It finally had to happen. Max's downy, errant curls and bangs finally had to be controlled, as they risked obscuring his face, poking him in the eyes and collecting enough food for three lunches at a time.

(the big haircut, before and after)
So off we went to Lulu's.
Just as Park Slope Babies (PSBs) are required by some mystical force to be pushed around in Maclaren strollers, and PSBs are strapped into Britax carseats, and PSBs are shod in those little leather bootie shoes whose name escapes me, and all PSBs must have the glittery ring grippy ball, and PSMs (Park Slope Mommies) must wear clogs, so must all PSBs go to Lulu's for their first haircuts. There's no use fighting it - you might as well try to live in Park Slope with neither a baby nor a dog. Yeah, you might make it a couple months, but long term? Uphill battle.

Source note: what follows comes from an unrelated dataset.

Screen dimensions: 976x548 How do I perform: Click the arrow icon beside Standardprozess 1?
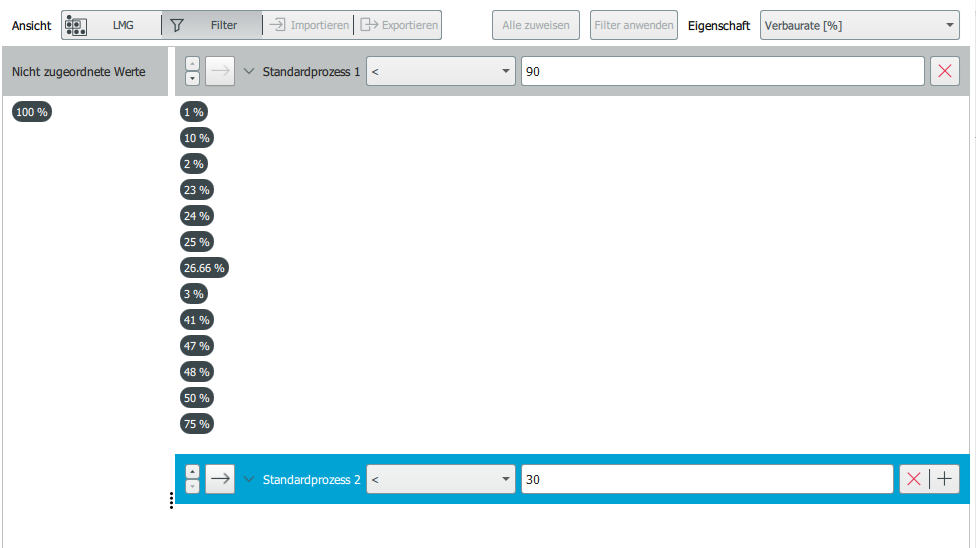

Lulu's is a combination toy store/childrens' hair salon, where they have become masters at mitigating the misery of a confused child who doesn't want his head touched by a stranger with sharp implements.
We had 20 or so minutes to kill before our appointment, and Max was determined to climb right up the wall of shelves to the giant four-foot Elmo doll unless distracted, so I rolled him around on a wooden bike for a bit. I don't really understand the concept behind this bike, as it has no pedals and is sized for children who can't balance on a bike, but also has no handle for a parent to stabilize or push it without walking around bent double. And costs over $100. Whatever.
We tried putting Max in the police-car chair, and while he did enjoy the steering wheel, once our stylist Gina spritzed him with the water bottle, he was having none of it. Even though the water bottle had a dinosaur head, and even though another stylist was feverishly blowing bubbles at him. Even though they had put Elmo on the DVD player and daddy was bouncing the Elmo puppet madly in front of him. Even once we moved to the sit-in-mommy's-lap chair, Max showed exceptional focus and for a while managed to keep Gina at bay, as in this nice straight arm move:
All other options exhausted, we went for the most powerful weapon in our parental arsenal: the raisin bread and cashew butter sandwich. Distraction achieved.
With Max shovelling fistfuls of sandwich and hair (his and others') into his face, Gina had a few precious seconds. She moved like a ninja, and Max only managed to bat her hands away about half of the time.
Finally, Gina declared victory, or at least a negotiated truce (I believe her exact words were "Enh... I think that's probably close enough). She was tipped generously, and we headed out into the crisp fall night with a First Haircut diploma (including scotch-taped lock of hair... those Lulu's ladies sure are pros) and our clean cut little buddy:
The only lasting traumatic effect for Max is that he spent several days having to deal with his proud Mom and Daddy (way more excited about the haircut than he was) periodically screaming "OH MY GOD HE'S SUCH A LITTLE MAN!" without warning.